Wednesday, January 10, 2007

Sam Walter Foss

Until I looked for a link to Foss's "The House By the Side of the Road" I was unaware that it had five verses. I have only known about the second verse and had drawn the faulty conclusion that it was a really short poem. But also from that solitary stanza it is easy to surmise that the narrator is reclusive or lacks an adventurous spirit. However, reading through the entire piece, the second verse takes on a fuller richer meaning.

I was first introduced to this verse in an old genealogy where the author had reprinted it as a description of my great, great, great grandfather. No traveling preacher ever wanted for a bed and meals in that area for many years. But he was neither retiring nor lacking in ambition having raised a large family, cleared and farmed a large plot of land, and fired all the bricks for a 2 story house he built for his growing family. But he was satisfied to abide by the side of the road and serve his fellow man (and woman) as fit the need; that, and being a rapt listener to their stories of the road, were adventure enough for him.

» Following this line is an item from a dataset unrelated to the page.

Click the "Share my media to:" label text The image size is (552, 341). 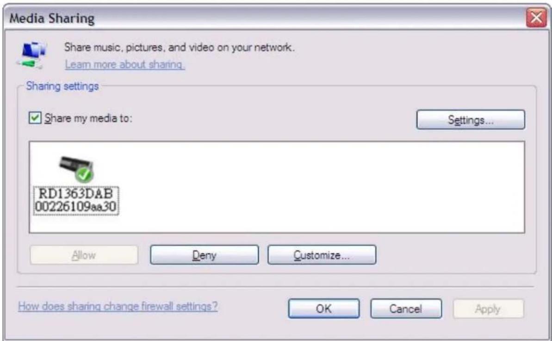pos(88,118)
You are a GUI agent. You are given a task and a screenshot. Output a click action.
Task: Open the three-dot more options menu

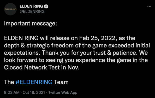[149, 7]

Now I have a bit of an adventurous streak, but I am also an introvert personality. So while I can get itchy feet for a new experience I have to withdraw from time to time in order to repair all the wear and tear that new experiences and social interactions incur.

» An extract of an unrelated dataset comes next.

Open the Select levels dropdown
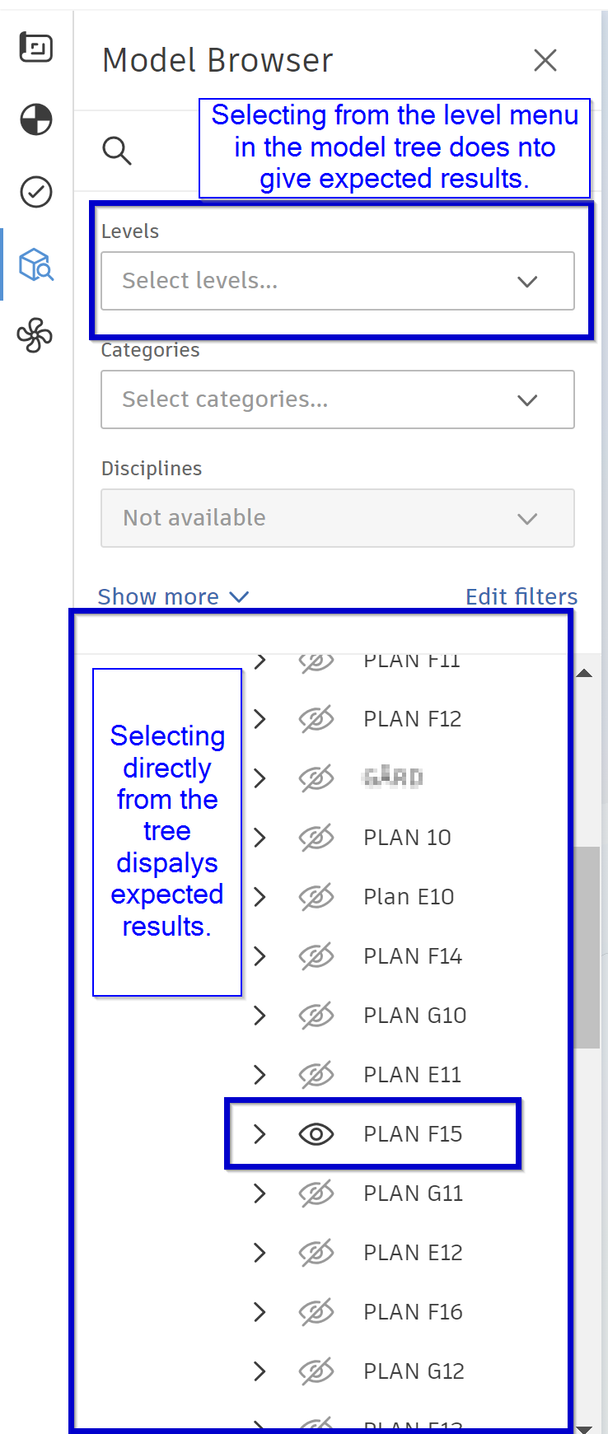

I guess I'm sort of like the squirrels in the back yard. They know there is corn in the garden next door. They peer from the crotch of the maple tree; noses to the wind. So they start down the trunk to the ground. Once on the ground they freeze, and the noses catch the scent again. Then a brave one makes a charge across the open lawn toward the garden, but halfway there pivots, runs back to the tree, up to the crotch and hunkers down. Shortly though, the nose is to the wind again. The corn is calling. More slowly this time, the squirrel creeps down the trunk, eyes flitting to and fro till the feet hit the ground. This time, instead of a charge, the squirrel alternates taking long leaps and then hunkering down to check if it's clear to continue. And at length the reward is obtained, a freshly harvested ear of corn for munching. But does he or she enjoy it al fresco? No way; not until it has been safely hauled back across the lawn, past all those cousins and up to the crotch of the tree does the squirrel dive into the spoils.

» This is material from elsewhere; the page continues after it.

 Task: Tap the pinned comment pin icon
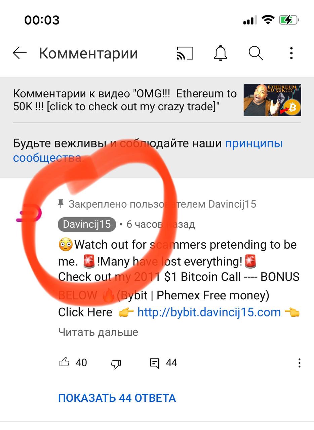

Sometimes I have wanted to try something, like blogging, and wished I could satisfy my curiosity by reading about it; or figure out how it works by collecting information about it to take home and study. But most things can't really experienced or understood until I do them myself whether successfully or poorly; because it is the doing that makes it my experience. Anything else is secondhand information. So while I can admire my ancestor's generous nature and affinity for mankind, I sense that he might have missed out by relying on the experiences of others to explain the outside world to him. But the description I have is from one writer's point of view so there may be other sides that are not recorded and maybe he did indulge in an adventure or two.

Anyway, I hope you will read Foss's poem and maybe look over some of his lesser known works as well. Some do have concerns that his writing is too chauvinistic for modern consumption; however, I read his male terminology more broadly in that it was his cultural norm to write from a male dominant perspective but I don't have to endorse his culture to enjoy the overarching sentiment in the poem.